◆ WRITTEN EXERCISE ◆
Quote every one of the records below word for word, keeping each line unchanged.

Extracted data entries
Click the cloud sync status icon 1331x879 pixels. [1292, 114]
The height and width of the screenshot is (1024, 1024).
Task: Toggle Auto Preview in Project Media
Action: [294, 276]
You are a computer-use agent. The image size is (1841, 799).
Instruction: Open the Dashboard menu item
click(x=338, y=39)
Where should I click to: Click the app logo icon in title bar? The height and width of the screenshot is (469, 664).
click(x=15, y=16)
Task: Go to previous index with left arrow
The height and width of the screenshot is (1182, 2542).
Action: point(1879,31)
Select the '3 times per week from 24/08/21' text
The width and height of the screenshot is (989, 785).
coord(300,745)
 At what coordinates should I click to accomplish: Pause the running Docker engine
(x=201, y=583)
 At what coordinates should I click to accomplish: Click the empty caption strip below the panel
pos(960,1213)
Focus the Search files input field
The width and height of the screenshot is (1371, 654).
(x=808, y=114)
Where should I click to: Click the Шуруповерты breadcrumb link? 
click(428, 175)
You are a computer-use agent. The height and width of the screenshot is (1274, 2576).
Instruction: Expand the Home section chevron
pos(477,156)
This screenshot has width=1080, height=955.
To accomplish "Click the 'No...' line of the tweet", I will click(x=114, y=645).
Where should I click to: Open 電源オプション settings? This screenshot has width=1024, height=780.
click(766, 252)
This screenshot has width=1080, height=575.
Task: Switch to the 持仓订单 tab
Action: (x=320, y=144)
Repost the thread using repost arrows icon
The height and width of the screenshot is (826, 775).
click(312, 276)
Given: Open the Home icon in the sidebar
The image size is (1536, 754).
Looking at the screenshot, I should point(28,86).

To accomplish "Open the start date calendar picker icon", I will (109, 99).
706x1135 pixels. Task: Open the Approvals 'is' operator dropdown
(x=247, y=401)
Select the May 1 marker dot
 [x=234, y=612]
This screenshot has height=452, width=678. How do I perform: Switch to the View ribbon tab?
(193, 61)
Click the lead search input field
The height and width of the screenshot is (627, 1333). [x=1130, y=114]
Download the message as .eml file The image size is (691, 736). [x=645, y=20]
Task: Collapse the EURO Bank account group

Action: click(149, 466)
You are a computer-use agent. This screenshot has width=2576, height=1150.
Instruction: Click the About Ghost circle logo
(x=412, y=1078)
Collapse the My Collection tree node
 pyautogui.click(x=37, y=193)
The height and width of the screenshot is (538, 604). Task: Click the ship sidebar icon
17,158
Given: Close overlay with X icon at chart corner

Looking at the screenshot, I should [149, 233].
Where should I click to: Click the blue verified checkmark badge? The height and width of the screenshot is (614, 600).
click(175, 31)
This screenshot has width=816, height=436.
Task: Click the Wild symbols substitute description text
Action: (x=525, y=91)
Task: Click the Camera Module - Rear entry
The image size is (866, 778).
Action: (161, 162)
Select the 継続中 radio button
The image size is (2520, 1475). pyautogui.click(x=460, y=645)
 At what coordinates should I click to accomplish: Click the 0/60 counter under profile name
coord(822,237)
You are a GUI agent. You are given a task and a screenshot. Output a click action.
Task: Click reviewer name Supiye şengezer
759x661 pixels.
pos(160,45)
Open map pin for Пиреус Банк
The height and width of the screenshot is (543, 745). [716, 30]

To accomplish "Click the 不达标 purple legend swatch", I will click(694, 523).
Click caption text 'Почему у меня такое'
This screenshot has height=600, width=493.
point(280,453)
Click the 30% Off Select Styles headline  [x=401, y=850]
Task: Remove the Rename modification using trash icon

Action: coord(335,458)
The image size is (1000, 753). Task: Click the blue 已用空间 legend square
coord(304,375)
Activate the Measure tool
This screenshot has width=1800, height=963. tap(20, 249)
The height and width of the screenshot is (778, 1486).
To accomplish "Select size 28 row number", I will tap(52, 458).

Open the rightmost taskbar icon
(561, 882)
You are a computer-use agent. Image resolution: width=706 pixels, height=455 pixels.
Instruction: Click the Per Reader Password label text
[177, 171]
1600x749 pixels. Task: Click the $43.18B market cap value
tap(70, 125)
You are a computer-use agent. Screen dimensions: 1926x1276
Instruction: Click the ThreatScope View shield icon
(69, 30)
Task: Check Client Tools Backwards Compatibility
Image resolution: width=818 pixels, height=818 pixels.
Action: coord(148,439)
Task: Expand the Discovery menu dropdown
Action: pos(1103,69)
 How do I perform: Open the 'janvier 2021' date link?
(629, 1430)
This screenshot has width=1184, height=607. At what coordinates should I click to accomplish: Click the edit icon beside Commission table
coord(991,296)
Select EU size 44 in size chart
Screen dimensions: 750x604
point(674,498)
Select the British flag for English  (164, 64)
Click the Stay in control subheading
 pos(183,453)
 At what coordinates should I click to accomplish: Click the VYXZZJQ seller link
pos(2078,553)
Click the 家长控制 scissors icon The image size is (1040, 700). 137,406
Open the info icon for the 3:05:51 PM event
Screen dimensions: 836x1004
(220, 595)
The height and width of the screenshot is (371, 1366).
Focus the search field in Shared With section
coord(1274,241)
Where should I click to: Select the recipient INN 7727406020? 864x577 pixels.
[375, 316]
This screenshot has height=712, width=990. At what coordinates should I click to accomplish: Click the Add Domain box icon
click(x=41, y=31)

◆ CORRECT OUTPUT ◆
Click the cloud sync status icon 1331x879 pixels. [1292, 114]
The height and width of the screenshot is (1024, 1024).
Task: Toggle Auto Preview in Project Media
Action: [294, 276]
You are a computer-use agent. The image size is (1841, 799).
Instruction: Open the Dashboard menu item
click(x=338, y=39)
Where should I click to: Click the app logo icon in title bar? The height and width of the screenshot is (469, 664).
click(x=15, y=16)
Task: Go to previous index with left arrow
The height and width of the screenshot is (1182, 2542).
Action: point(1879,31)
Select the '3 times per week from 24/08/21' text
The width and height of the screenshot is (989, 785).
coord(300,745)
 At what coordinates should I click to accomplish: Pause the running Docker engine
(x=201, y=583)
 At what coordinates should I click to accomplish: Click the empty caption strip below the panel
pos(960,1213)
Focus the Search files input field
The width and height of the screenshot is (1371, 654).
(x=808, y=114)
Where should I click to: Click the Шуруповерты breadcrumb link? 
click(428, 175)
You are a computer-use agent. The height and width of the screenshot is (1274, 2576).
Instruction: Expand the Home section chevron
pos(477,156)
This screenshot has width=1080, height=955.
To accomplish "Click the 'No...' line of the tweet", I will click(x=114, y=645).
Where should I click to: Open 電源オプション settings? This screenshot has width=1024, height=780.
click(766, 252)
This screenshot has width=1080, height=575.
Task: Switch to the 持仓订单 tab
Action: (x=320, y=144)
Repost the thread using repost arrows icon
The height and width of the screenshot is (826, 775).
click(312, 276)
Given: Open the Home icon in the sidebar
The image size is (1536, 754).
Looking at the screenshot, I should point(28,86).

To accomplish "Open the start date calendar picker icon", I will (109, 99).
706x1135 pixels. Task: Open the Approvals 'is' operator dropdown
(x=247, y=401)
Select the May 1 marker dot
 [x=234, y=612]
This screenshot has height=452, width=678. How do I perform: Switch to the View ribbon tab?
(193, 61)
Click the lead search input field
The height and width of the screenshot is (627, 1333). [x=1130, y=114]
Download the message as .eml file The image size is (691, 736). [x=645, y=20]
Task: Collapse the EURO Bank account group

Action: click(149, 466)
You are a computer-use agent. This screenshot has width=2576, height=1150.
Instruction: Click the About Ghost circle logo
(x=412, y=1078)
Collapse the My Collection tree node
 pyautogui.click(x=37, y=193)
The height and width of the screenshot is (538, 604). Task: Click the ship sidebar icon
17,158
Given: Close overlay with X icon at chart corner

Looking at the screenshot, I should [149, 233].
Where should I click to: Click the blue verified checkmark badge? The height and width of the screenshot is (614, 600).
click(175, 31)
This screenshot has width=816, height=436.
Task: Click the Wild symbols substitute description text
Action: (x=525, y=91)
Task: Click the Camera Module - Rear entry
The image size is (866, 778).
Action: (161, 162)
Select the 継続中 radio button
The image size is (2520, 1475). pyautogui.click(x=460, y=645)
 At what coordinates should I click to accomplish: Click the 0/60 counter under profile name
coord(822,237)
You are a GUI agent. You are given a task and a screenshot. Output a click action.
Task: Click reviewer name Supiye şengezer
759x661 pixels.
pos(160,45)
Open map pin for Пиреус Банк
The height and width of the screenshot is (543, 745). [716, 30]

To accomplish "Click the 不达标 purple legend swatch", I will click(694, 523).
Click caption text 'Почему у меня такое'
This screenshot has height=600, width=493.
point(280,453)
Click the 30% Off Select Styles headline  [x=401, y=850]
Task: Remove the Rename modification using trash icon

Action: coord(335,458)
The image size is (1000, 753). Task: Click the blue 已用空间 legend square
coord(304,375)
Activate the Measure tool
This screenshot has width=1800, height=963. tap(20, 249)
The height and width of the screenshot is (778, 1486).
To accomplish "Select size 28 row number", I will tap(52, 458).

Open the rightmost taskbar icon
(561, 882)
You are a computer-use agent. Image resolution: width=706 pixels, height=455 pixels.
Instruction: Click the Per Reader Password label text
[177, 171]
1600x749 pixels. Task: Click the $43.18B market cap value
tap(70, 125)
You are a computer-use agent. Screen dimensions: 1926x1276
Instruction: Click the ThreatScope View shield icon
(69, 30)
Task: Check Client Tools Backwards Compatibility
Image resolution: width=818 pixels, height=818 pixels.
Action: coord(148,439)
Task: Expand the Discovery menu dropdown
Action: pos(1103,69)
 How do I perform: Open the 'janvier 2021' date link?
(629, 1430)
This screenshot has width=1184, height=607. At what coordinates should I click to accomplish: Click the edit icon beside Commission table
coord(991,296)
Select EU size 44 in size chart
Screen dimensions: 750x604
point(674,498)
Select the British flag for English  (164, 64)
Click the Stay in control subheading
 pos(183,453)
 At what coordinates should I click to accomplish: Click the VYXZZJQ seller link
pos(2078,553)
Click the 家长控制 scissors icon The image size is (1040, 700). 137,406
Open the info icon for the 3:05:51 PM event
Screen dimensions: 836x1004
(220, 595)
The height and width of the screenshot is (371, 1366).
Focus the search field in Shared With section
coord(1274,241)
Where should I click to: Select the recipient INN 7727406020? 864x577 pixels.
[375, 316]
This screenshot has height=712, width=990. At what coordinates should I click to accomplish: Click the Add Domain box icon
click(x=41, y=31)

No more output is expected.